Re: [druid-user] Druid 0.22.0 - Query performance

I don’t have details, but how does it perform with “forceLimitPushDown”: true and “applyLimitPushDownToSegment”:false?
Docs say applyLimitPushDownToSegment can negatively affect performance, although it says if there are large numbers of segments, and you only have 24. Maybe it makes druid scan more segments, while the limit could have been reached in fewer?

Hello -

One of our developers (at Imply) let me know that we’ve seen this issue, and think it is likely due to the implementation of forceLimitPushDown.
Iiuc, druid is doing string comparisons for the groupBy, and when merging results from segments, the dictionaries are not available, and it has
to store and sort the strings. (And you’re grouping by 57 dimensions, presumably some or many of them are strings.) Hopefully this will be
improved on in the future.

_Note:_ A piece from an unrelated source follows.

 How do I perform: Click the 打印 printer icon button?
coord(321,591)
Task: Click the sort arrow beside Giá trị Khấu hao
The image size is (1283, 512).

This is what he said to me, for more detail:

This is because LimitedBufferHashGrouper needs to compare those values to keep only the top N entries in memory, but the dictionary is not available when merging (not combining) per-segment results.

So, it’s a result of current code, and it sounds like you’re better off not using it for this query. I hope that helps!

It sounds like it might currently be useful if you’re grouping by numeric columns. Hopefully in the future it’ll work for strings, too.